# [Work instructions]
Copy the listing between the lines holding "Task: Click the Go to Stamp button" and "point(1118,93)", inclusive, swapping each "button" for "control" and leaving the rest unchanged.

Item position listing
___

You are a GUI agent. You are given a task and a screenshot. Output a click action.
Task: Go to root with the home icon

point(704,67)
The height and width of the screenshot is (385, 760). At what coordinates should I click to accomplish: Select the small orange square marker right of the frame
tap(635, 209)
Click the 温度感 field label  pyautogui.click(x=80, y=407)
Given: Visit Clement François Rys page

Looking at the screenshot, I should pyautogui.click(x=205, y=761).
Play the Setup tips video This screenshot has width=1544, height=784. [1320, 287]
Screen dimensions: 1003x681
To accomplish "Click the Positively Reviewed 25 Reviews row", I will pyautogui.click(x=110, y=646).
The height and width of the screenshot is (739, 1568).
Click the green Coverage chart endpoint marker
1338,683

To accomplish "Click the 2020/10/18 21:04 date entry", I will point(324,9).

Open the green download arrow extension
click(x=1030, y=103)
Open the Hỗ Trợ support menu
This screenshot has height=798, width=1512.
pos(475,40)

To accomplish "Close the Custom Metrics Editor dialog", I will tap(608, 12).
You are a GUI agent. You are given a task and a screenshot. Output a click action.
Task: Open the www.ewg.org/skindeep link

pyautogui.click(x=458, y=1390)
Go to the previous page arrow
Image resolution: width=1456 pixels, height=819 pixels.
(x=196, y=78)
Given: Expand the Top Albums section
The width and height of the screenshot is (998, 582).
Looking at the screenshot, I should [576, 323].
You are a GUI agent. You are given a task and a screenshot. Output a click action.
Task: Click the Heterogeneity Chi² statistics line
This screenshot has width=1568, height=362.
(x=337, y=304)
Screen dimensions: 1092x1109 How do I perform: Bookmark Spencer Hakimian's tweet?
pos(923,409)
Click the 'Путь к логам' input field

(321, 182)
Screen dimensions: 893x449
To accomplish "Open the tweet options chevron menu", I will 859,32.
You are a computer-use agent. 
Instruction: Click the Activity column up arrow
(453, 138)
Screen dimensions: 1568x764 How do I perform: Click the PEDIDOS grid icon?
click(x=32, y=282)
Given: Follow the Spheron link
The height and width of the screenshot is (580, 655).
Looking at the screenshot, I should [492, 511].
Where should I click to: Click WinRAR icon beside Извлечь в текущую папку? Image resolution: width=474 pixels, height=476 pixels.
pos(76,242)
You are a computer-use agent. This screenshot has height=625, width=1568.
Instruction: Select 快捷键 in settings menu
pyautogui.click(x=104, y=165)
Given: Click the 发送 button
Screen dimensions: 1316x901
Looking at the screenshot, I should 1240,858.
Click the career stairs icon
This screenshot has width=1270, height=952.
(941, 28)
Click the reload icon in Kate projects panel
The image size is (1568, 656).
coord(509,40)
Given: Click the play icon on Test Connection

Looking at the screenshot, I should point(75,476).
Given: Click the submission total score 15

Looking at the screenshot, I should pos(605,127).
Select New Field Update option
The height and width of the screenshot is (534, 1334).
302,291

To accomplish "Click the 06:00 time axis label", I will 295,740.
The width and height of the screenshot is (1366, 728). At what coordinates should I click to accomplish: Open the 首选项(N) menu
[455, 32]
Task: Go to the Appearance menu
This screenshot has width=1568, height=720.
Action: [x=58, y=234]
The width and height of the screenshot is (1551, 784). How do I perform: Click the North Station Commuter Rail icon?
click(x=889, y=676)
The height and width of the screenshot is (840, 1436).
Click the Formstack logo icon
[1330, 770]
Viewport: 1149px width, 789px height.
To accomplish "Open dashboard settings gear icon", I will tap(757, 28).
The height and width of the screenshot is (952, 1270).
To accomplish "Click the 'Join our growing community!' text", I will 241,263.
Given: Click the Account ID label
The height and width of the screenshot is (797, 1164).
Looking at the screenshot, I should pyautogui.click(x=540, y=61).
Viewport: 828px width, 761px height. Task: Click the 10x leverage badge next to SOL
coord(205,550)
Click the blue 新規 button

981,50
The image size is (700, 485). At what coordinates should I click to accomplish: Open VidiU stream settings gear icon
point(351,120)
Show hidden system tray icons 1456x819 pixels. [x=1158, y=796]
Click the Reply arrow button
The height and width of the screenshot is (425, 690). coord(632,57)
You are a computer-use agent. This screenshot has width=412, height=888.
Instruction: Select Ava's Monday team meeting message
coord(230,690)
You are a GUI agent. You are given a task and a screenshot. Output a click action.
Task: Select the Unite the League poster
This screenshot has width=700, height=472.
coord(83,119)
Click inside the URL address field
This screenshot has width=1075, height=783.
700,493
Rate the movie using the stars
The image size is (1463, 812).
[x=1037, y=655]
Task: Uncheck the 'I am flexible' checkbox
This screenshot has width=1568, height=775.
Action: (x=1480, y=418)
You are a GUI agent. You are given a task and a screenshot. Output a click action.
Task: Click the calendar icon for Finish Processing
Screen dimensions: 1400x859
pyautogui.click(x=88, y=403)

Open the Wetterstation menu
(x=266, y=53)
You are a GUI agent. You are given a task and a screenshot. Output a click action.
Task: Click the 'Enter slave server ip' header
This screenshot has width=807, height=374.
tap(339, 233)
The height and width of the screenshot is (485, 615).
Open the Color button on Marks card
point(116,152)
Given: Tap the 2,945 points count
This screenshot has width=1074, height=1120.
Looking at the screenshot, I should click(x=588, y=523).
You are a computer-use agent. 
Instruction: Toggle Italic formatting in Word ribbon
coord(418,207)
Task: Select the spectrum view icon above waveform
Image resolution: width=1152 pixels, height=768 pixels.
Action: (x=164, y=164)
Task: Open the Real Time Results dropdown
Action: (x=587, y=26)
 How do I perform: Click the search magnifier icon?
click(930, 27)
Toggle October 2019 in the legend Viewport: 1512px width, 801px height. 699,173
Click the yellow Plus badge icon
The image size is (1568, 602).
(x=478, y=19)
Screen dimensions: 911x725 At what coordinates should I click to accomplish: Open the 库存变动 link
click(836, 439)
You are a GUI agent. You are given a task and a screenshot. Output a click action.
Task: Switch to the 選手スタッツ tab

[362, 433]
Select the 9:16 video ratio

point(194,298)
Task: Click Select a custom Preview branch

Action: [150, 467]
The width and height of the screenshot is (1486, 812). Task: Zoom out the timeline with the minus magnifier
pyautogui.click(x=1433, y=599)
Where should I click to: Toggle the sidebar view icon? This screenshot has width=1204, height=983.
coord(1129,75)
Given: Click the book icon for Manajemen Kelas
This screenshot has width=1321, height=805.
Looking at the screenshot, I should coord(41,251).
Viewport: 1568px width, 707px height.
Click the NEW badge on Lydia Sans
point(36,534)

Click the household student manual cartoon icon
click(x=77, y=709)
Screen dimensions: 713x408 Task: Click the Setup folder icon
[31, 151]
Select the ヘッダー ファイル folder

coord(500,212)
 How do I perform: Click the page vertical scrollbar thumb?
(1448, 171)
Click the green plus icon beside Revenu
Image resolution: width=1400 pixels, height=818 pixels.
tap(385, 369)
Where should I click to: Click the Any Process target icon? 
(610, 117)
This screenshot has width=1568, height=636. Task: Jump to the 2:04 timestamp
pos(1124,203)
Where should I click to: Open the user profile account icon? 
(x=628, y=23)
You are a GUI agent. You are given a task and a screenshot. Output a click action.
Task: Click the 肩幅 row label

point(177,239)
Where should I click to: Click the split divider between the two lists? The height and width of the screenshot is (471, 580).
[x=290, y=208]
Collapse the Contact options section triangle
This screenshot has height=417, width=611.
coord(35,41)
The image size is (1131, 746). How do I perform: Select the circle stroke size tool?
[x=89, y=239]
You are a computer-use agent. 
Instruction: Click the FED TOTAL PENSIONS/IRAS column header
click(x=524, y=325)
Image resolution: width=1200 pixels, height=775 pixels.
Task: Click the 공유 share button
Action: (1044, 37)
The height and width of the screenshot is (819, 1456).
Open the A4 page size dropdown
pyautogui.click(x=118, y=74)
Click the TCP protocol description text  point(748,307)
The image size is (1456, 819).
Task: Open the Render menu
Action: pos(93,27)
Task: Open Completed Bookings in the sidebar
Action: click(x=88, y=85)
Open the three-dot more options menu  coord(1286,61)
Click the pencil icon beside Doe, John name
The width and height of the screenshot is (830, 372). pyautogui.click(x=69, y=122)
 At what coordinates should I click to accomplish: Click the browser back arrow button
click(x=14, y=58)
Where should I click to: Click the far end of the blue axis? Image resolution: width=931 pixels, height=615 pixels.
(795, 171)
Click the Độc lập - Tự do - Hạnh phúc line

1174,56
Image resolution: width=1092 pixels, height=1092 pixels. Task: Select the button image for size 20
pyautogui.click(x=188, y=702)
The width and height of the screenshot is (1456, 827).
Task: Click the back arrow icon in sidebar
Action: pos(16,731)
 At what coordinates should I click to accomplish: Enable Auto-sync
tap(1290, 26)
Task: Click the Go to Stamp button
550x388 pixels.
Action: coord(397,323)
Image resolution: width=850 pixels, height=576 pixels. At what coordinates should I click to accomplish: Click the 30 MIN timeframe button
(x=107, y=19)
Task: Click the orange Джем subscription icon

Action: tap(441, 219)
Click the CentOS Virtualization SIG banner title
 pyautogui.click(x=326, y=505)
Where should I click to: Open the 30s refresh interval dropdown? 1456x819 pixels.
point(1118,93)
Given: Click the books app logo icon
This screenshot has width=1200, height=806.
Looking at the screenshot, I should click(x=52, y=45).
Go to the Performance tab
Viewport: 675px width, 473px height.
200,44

___

# [Output below]
Task: Click the Go to Stamp control
550x388 pixels.
Action: coord(397,323)
Image resolution: width=850 pixels, height=576 pixels. At what coordinates should I click to accomplish: Click the 30 MIN timeframe control
(x=107, y=19)
Task: Click the orange Джем subscription icon

Action: tap(441, 219)
Click the CentOS Virtualization SIG banner title
 pyautogui.click(x=326, y=505)
Where should I click to: Open the 30s refresh interval dropdown? 1456x819 pixels.
point(1118,93)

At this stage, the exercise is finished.